Each of the lines below must be restated exactly.

-- SUPPLIED DATA follows --

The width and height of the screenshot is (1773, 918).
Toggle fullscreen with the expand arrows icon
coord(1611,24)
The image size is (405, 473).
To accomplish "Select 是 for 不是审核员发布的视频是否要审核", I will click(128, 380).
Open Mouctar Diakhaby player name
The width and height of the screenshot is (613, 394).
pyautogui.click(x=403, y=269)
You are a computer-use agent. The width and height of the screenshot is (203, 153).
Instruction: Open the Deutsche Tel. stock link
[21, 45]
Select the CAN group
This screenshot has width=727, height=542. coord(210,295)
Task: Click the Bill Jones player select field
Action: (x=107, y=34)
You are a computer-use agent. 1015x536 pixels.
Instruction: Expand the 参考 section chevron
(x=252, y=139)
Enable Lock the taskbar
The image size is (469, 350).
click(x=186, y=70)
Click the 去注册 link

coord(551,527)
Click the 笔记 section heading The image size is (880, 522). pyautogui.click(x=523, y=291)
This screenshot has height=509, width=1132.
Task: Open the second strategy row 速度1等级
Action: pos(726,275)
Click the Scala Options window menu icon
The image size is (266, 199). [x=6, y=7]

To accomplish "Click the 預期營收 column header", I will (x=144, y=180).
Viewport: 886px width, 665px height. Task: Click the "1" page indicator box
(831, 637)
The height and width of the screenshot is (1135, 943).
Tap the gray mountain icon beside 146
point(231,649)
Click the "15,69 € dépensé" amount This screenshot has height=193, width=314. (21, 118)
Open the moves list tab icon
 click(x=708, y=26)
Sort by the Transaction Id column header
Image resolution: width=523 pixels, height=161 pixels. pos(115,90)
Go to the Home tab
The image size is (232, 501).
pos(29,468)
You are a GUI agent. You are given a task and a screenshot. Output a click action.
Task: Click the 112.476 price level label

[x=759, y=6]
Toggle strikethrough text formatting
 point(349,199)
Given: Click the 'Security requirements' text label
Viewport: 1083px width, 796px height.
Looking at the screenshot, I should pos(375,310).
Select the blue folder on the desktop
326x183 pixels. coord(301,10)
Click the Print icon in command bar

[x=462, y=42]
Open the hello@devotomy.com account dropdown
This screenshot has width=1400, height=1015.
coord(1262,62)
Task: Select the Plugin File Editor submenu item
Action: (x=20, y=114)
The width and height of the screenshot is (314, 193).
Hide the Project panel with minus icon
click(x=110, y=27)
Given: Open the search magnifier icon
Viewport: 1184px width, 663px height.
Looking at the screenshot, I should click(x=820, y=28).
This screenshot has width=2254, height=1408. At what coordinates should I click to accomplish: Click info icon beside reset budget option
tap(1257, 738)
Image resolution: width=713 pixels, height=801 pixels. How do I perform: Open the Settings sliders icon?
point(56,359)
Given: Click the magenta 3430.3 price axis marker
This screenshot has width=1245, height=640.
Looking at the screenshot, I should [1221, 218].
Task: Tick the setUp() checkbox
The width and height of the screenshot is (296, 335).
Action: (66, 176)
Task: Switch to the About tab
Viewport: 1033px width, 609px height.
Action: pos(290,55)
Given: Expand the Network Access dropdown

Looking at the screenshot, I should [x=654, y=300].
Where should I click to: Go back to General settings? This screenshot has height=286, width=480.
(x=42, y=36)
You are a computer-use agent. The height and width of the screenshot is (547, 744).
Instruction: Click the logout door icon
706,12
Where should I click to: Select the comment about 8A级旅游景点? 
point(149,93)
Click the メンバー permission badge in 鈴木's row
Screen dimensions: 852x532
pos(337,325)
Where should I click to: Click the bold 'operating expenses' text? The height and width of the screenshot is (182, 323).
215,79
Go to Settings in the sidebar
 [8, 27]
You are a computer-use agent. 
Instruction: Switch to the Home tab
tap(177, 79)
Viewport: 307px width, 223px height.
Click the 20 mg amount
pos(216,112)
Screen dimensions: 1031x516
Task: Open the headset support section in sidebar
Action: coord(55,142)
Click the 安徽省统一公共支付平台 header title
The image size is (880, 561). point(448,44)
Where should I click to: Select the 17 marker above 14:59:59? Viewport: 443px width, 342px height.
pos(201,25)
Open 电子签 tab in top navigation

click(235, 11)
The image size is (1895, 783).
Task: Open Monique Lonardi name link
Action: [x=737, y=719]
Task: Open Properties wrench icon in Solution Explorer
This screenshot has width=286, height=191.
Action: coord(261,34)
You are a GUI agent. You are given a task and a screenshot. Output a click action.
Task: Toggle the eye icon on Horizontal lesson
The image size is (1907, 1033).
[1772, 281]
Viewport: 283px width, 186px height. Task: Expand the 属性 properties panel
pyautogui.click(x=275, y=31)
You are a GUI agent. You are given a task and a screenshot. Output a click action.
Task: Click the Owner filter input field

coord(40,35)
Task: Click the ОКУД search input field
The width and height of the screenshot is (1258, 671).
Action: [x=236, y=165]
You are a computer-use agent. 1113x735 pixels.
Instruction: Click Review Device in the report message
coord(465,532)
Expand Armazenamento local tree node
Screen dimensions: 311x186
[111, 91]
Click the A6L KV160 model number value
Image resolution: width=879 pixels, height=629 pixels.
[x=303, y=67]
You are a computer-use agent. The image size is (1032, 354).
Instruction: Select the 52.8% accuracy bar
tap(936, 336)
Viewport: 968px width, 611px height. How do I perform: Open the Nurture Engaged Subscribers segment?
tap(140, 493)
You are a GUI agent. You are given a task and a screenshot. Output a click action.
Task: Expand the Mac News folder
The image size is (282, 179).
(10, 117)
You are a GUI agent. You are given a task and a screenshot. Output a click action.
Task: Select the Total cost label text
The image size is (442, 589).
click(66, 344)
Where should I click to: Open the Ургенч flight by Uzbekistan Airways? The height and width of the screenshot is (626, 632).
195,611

-- SUPPLIED DATA concluded --

→ EXERCISE ANSWER
The width and height of the screenshot is (1773, 918).
Toggle fullscreen with the expand arrows icon
coord(1611,24)
The image size is (405, 473).
To accomplish "Select 是 for 不是审核员发布的视频是否要审核", I will click(128, 380).
Open Mouctar Diakhaby player name
The width and height of the screenshot is (613, 394).
pyautogui.click(x=403, y=269)
You are a computer-use agent. The width and height of the screenshot is (203, 153).
Instruction: Open the Deutsche Tel. stock link
[21, 45]
Select the CAN group
This screenshot has width=727, height=542. coord(210,295)
Task: Click the Bill Jones player select field
Action: (x=107, y=34)
You are a computer-use agent. 1015x536 pixels.
Instruction: Expand the 参考 section chevron
(x=252, y=139)
Enable Lock the taskbar
The image size is (469, 350).
click(x=186, y=70)
Click the 去注册 link

coord(551,527)
Click the 笔记 section heading The image size is (880, 522). pyautogui.click(x=523, y=291)
This screenshot has height=509, width=1132.
Task: Open the second strategy row 速度1等级
Action: pos(726,275)
Click the Scala Options window menu icon
The image size is (266, 199). [x=6, y=7]

To accomplish "Click the 預期營收 column header", I will (x=144, y=180).
Viewport: 886px width, 665px height. Task: Click the "1" page indicator box
(831, 637)
The height and width of the screenshot is (1135, 943).
Tap the gray mountain icon beside 146
point(231,649)
Click the "15,69 € dépensé" amount This screenshot has height=193, width=314. (21, 118)
Open the moves list tab icon
 click(x=708, y=26)
Sort by the Transaction Id column header
Image resolution: width=523 pixels, height=161 pixels. pos(115,90)
Go to the Home tab
The image size is (232, 501).
pos(29,468)
You are a GUI agent. You are given a task and a screenshot. Output a click action.
Task: Click the 112.476 price level label

[x=759, y=6]
Toggle strikethrough text formatting
 point(349,199)
Given: Click the 'Security requirements' text label
Viewport: 1083px width, 796px height.
Looking at the screenshot, I should pos(375,310).
Select the blue folder on the desktop
326x183 pixels. coord(301,10)
Click the Print icon in command bar

[x=462, y=42]
Open the hello@devotomy.com account dropdown
This screenshot has width=1400, height=1015.
coord(1262,62)
Task: Select the Plugin File Editor submenu item
Action: (x=20, y=114)
The width and height of the screenshot is (314, 193).
Hide the Project panel with minus icon
click(x=110, y=27)
Given: Open the search magnifier icon
Viewport: 1184px width, 663px height.
Looking at the screenshot, I should click(x=820, y=28).
This screenshot has width=2254, height=1408. At what coordinates should I click to accomplish: Click info icon beside reset budget option
tap(1257, 738)
Image resolution: width=713 pixels, height=801 pixels. How do I perform: Open the Settings sliders icon?
point(56,359)
Given: Click the magenta 3430.3 price axis marker
This screenshot has width=1245, height=640.
Looking at the screenshot, I should [1221, 218].
Task: Tick the setUp() checkbox
The width and height of the screenshot is (296, 335).
Action: (66, 176)
Task: Switch to the About tab
Viewport: 1033px width, 609px height.
Action: pos(290,55)
Given: Expand the Network Access dropdown

Looking at the screenshot, I should [x=654, y=300].
Where should I click to: Go back to General settings? This screenshot has height=286, width=480.
(x=42, y=36)
You are a computer-use agent. The height and width of the screenshot is (547, 744).
Instruction: Click the logout door icon
706,12
Where should I click to: Select the comment about 8A级旅游景点? 
point(149,93)
Click the メンバー permission badge in 鈴木's row
Screen dimensions: 852x532
pos(337,325)
Where should I click to: Click the bold 'operating expenses' text? The height and width of the screenshot is (182, 323).
215,79
Go to Settings in the sidebar
 [8, 27]
You are a computer-use agent. 
Instruction: Switch to the Home tab
tap(177, 79)
Viewport: 307px width, 223px height.
Click the 20 mg amount
pos(216,112)
Screen dimensions: 1031x516
Task: Open the headset support section in sidebar
Action: coord(55,142)
Click the 安徽省统一公共支付平台 header title
The image size is (880, 561). point(448,44)
Where should I click to: Select the 17 marker above 14:59:59? Viewport: 443px width, 342px height.
pos(201,25)
Open 电子签 tab in top navigation

click(235, 11)
The image size is (1895, 783).
Task: Open Monique Lonardi name link
Action: [x=737, y=719]
Task: Open Properties wrench icon in Solution Explorer
This screenshot has width=286, height=191.
Action: coord(261,34)
You are a GUI agent. You are given a task and a screenshot. Output a click action.
Task: Toggle the eye icon on Horizontal lesson
The image size is (1907, 1033).
[1772, 281]
Viewport: 283px width, 186px height. Task: Expand the 属性 properties panel
pyautogui.click(x=275, y=31)
You are a GUI agent. You are given a task and a screenshot. Output a click action.
Task: Click the Owner filter input field

coord(40,35)
Task: Click the ОКУД search input field
The width and height of the screenshot is (1258, 671).
Action: [x=236, y=165]
You are a computer-use agent. 1113x735 pixels.
Instruction: Click Review Device in the report message
coord(465,532)
Expand Armazenamento local tree node
Screen dimensions: 311x186
[111, 91]
Click the A6L KV160 model number value
Image resolution: width=879 pixels, height=629 pixels.
[x=303, y=67]
You are a computer-use agent. The image size is (1032, 354).
Instruction: Select the 52.8% accuracy bar
tap(936, 336)
Viewport: 968px width, 611px height. How do I perform: Open the Nurture Engaged Subscribers segment?
tap(140, 493)
You are a GUI agent. You are given a task and a screenshot. Output a click action.
Task: Expand the Mac News folder
The image size is (282, 179).
(10, 117)
You are a GUI agent. You are given a task and a screenshot. Output a click action.
Task: Select the Total cost label text
The image size is (442, 589).
click(66, 344)
Where should I click to: Open the Ургенч flight by Uzbekistan Airways? The height and width of the screenshot is (626, 632).
195,611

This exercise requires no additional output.